Data types help us see which exact columns, column names, data and types we are dealing with. It helps with alignment and communication, and also acts as a documentation and a certain safety check or custom validators for data analysis that could warn us if something looks suspicious, or if something is just missing or not valid.

Data Models

Now let's create the main data model. In a real scenario we would have to design a DB or new data structure to store our data, but we will continue in this example with the vega_datasets.

Create app/domains/report/models/ folder and app/domains/report/models/car_report.py model

app/domains/report/models/car_report.py
from vega_datasets import data as datasets # type: ignore
import polars as pl

from app.domains.report.types.car_report_type import CarReportType

class CarReport:

    df: pl.DataFrame

    def __init__(self, data: list[CarReportType]|None = None):
        if data:
            self.df = pl.DataFrame(data)
        else:
            cars_df = datasets.cars()
            self.df = pl.from_pandas(cars_df)

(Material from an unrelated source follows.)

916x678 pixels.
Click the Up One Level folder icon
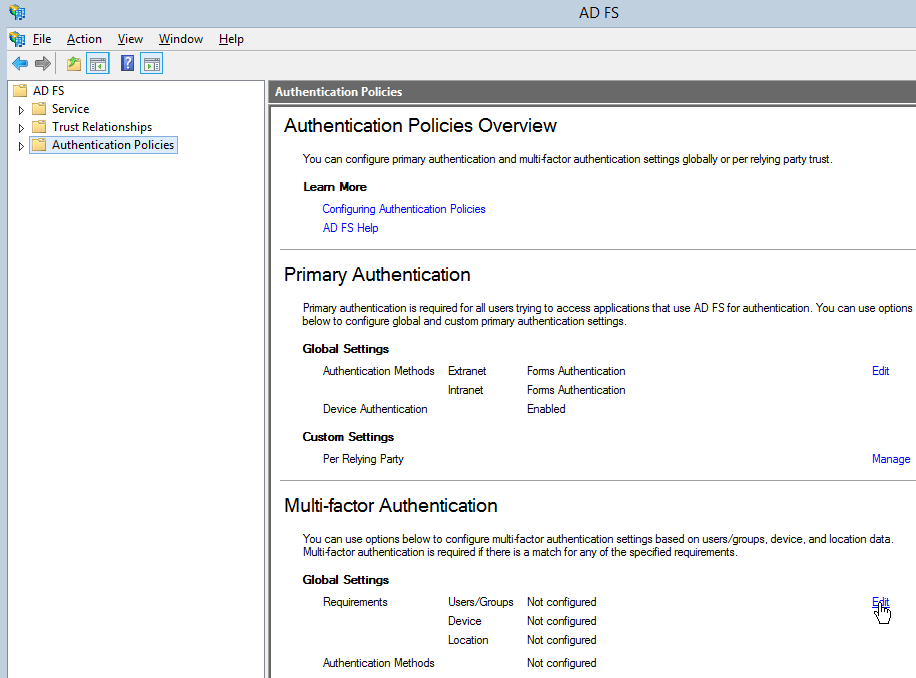[x=74, y=64]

    def getPolarsDf(self) -> pl.DataFrame:
        return self.df

    def isEmpty(self) -> bool:
        return self.df.is_empty()

    def filterByOrigin(self, origin: str|None = None):
        if origin:
            self.df = self.df.filter(pl.col("Origin").str.to_lowercase() == origin.lower())

    def getJSON(self) -> str:
        return self.df.write_json()

Domain Actions

Now let's create domain actions that we want to expose outiside of this domain, i.e. to our HTTP routes and the user.

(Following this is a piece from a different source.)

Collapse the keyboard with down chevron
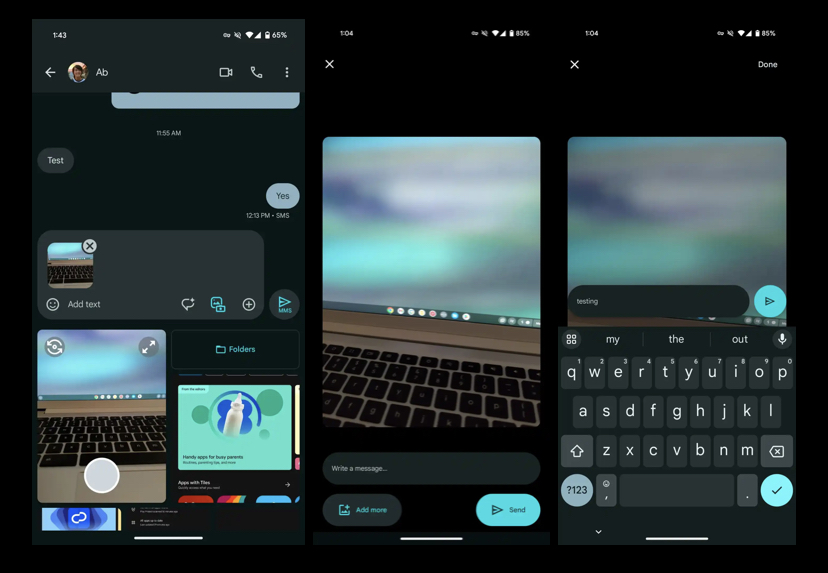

Create a new app/domains/report/actions/ folder and get_car_report_action.py file inside:

app/domains/report/actions/get_car_report_action.py
from app.domains.report.types.car_origin_type import CarOriginType
from app.domains.report.models.car_report import CarReport

class GetCarReportAction:

    def __call__(self, origin: CarOriginType|None = None) -> str|bool:
        '''Return report as JSON data or False if no records found for car origin type'''
        report = CarReport()
        report.filterByOrigin(origin)
        if report.isEmpty():
            return False
        return report.getJSON()

Domain Aggregate Root

Finally, let's create the main aggregate and domain entry class app/domains/report/report.py

app/domains/report/report.py
from app.domains.report.types.car_origin_type import CarOriginType
from app.domains.report.actions.get_car_report_action import GetCarReportAction

class Report:

    def getCarReport(self, origin: CarOriginType|None = None) -> str|bool:
        '''Return report as JSON data or False if no records found for car origin type'''
        action = GetCarReportAction()
        return action(origin)

And we can now use it in our app/http/routes/report.py route and refactor it:

Using search query params:

app/http/routes/reports.py
from arkalos import router

from app.domains.report.report import Report
from app.domains.report.types.car_origin_type import CarOriginType

@router.get('/reports')
async def reports(origin: CarOriginType|None = None):
    domain = Report()
    data = domain.getCarReport(origin)

    if not data:
        return []

    return data

Or using path params:

app/http/routes/reports.py
from arkalos import router
from arkalos.http import response

from app.domains.report.report import Report



@router.get('/reports')
async def reports():
    domain = Report()
    return domain.getCarReport()

@router.get('/reports/{origin}')
async def reports_category(origin: str):
    domain = Report()
    data = domain.getCarReport(origin)

    if not data:
        return response('Category not found', 404)

    return data

And it all is now much cleaner, better organized and we can scale this easily and our routes look clean and short. We adhere to the principle of single responsibility.